=== What is needed ===
Copy out the lines beginning with the line that contains "You are a computer-use" up to and including the line that contains "Instruction: Toggle the X axis lock icon", keeping every character unchanged.

=== Supplied material ===
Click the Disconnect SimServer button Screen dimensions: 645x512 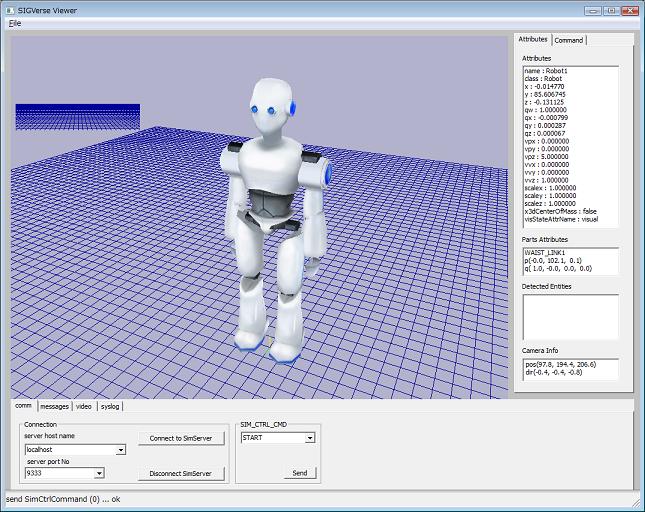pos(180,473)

==

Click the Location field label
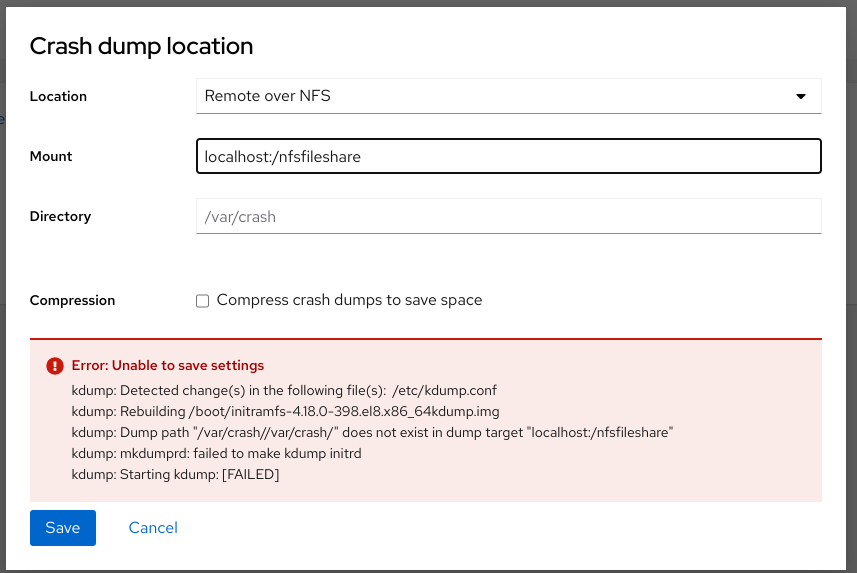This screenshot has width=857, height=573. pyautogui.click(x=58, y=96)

---

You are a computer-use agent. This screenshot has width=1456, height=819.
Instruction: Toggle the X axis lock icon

=== Expected answer ===
You are a computer-use agent. This screenshot has width=1456, height=819.
Instruction: Toggle the X axis lock icon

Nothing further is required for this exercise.